DATA EXTRACTS –
--

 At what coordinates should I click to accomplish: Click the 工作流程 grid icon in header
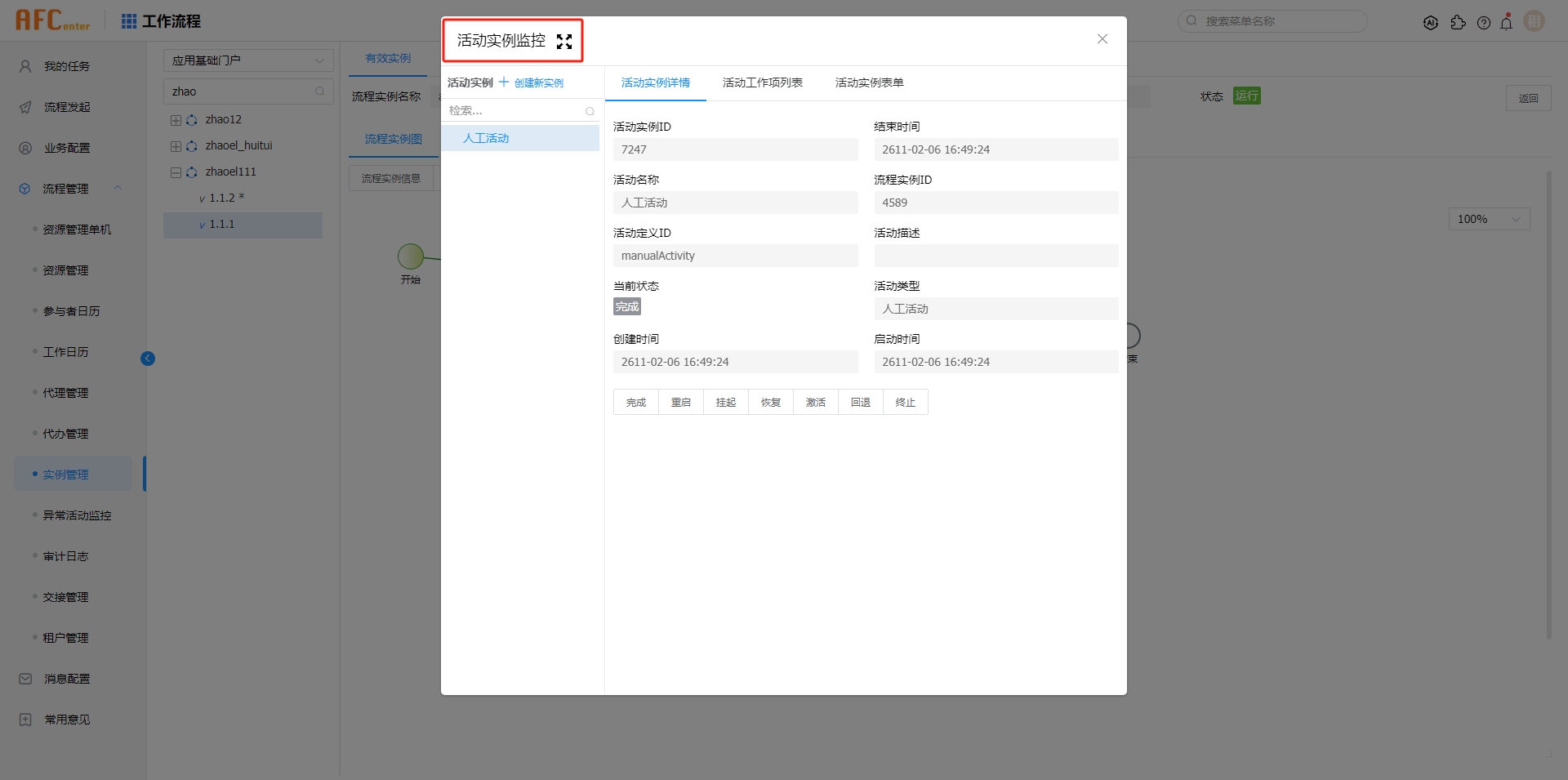tap(128, 21)
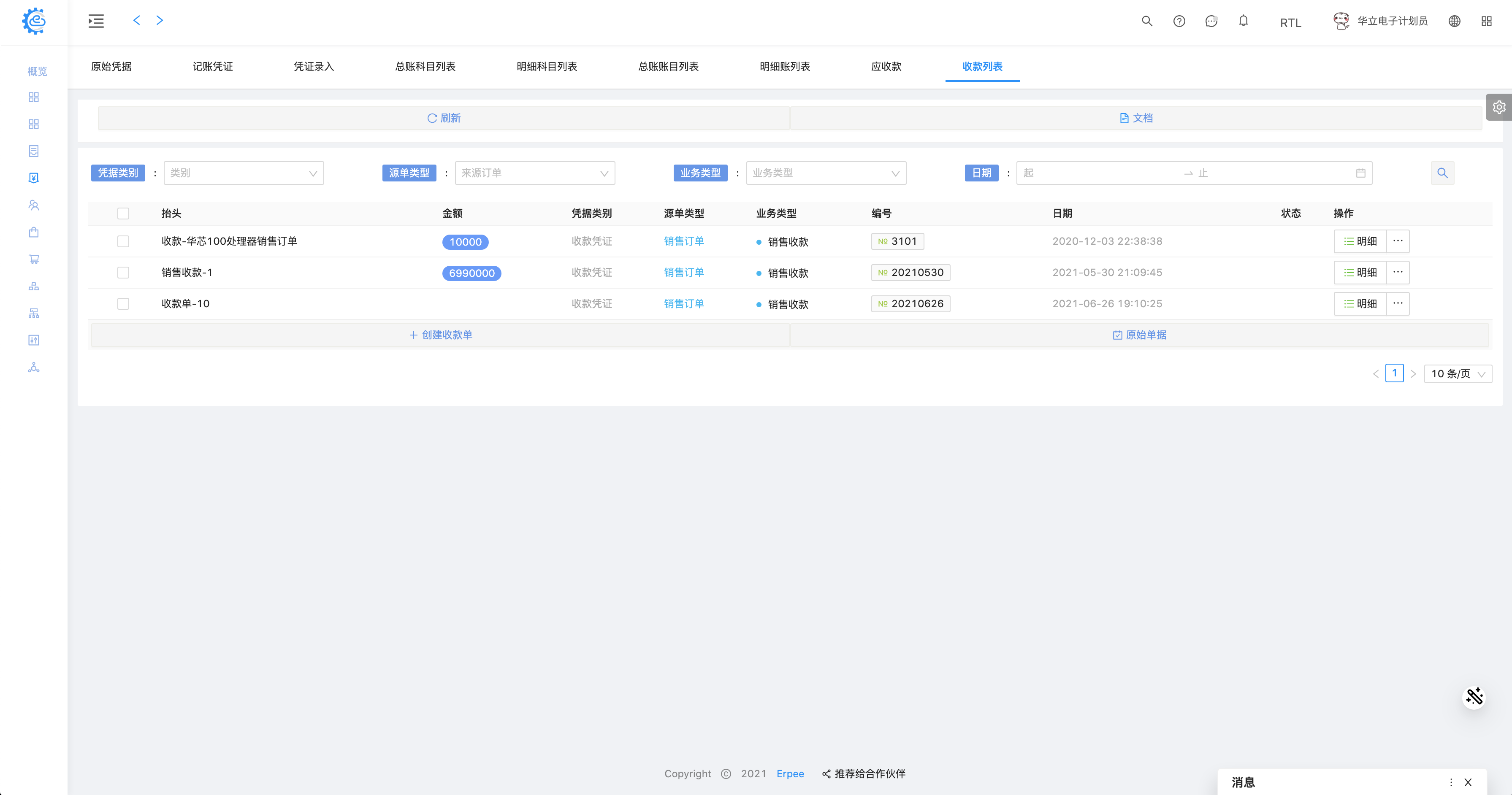Click the blue filter search button
1512x795 pixels.
1442,173
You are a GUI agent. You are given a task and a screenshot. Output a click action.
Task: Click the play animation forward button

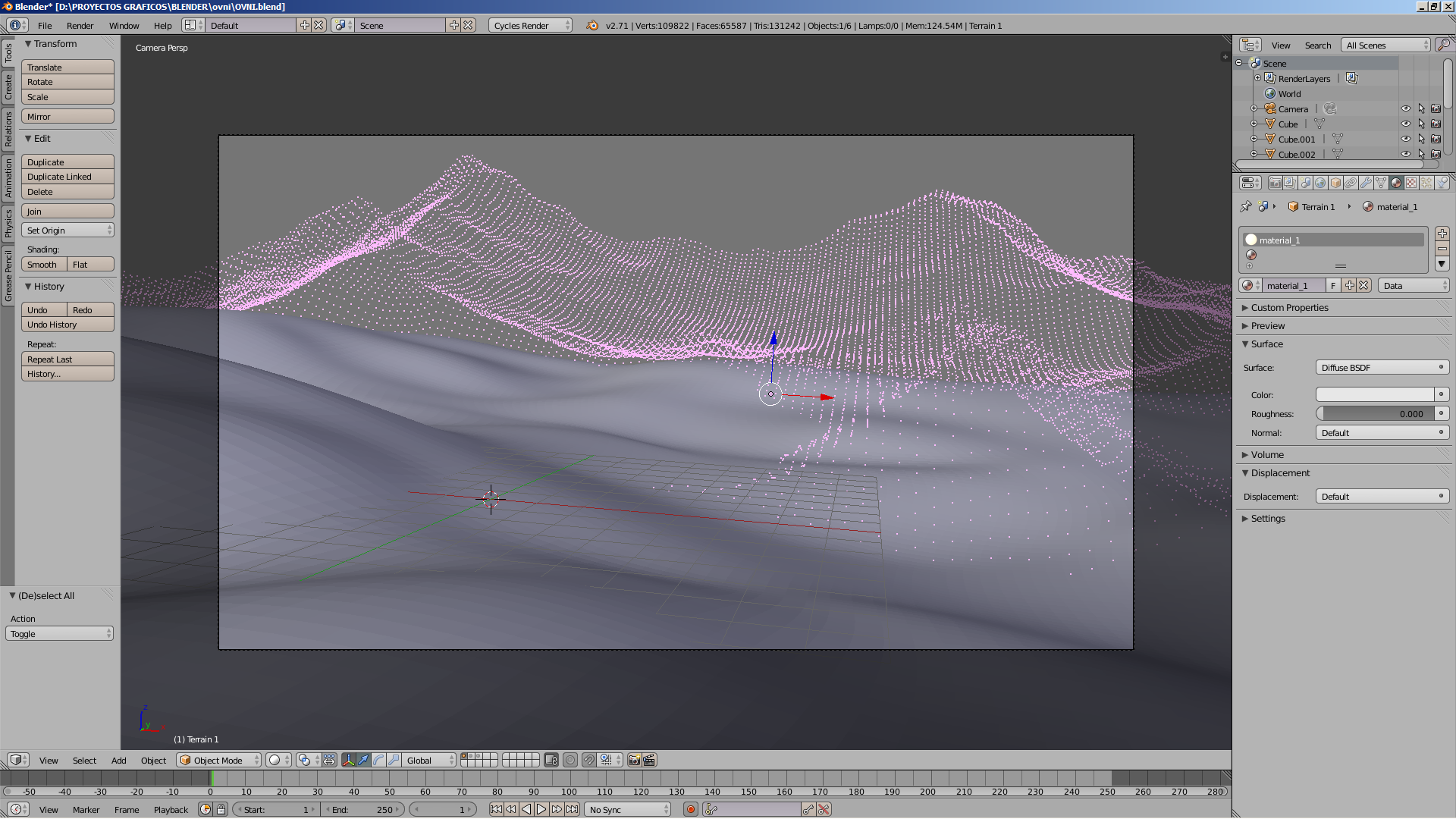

--

THE PROBLEM –
Copy out every entry above verbatim. Leave each picture out.

EXERCISE OUTPUT –
 At what coordinates should I click to accomplish: Click the 工作流程 grid icon in header
tap(128, 21)
Click the blue filter search button
1512x795 pixels.
1442,173
You are a GUI agent. You are given a task and a screenshot. Output a click action.
Task: Click the play animation forward button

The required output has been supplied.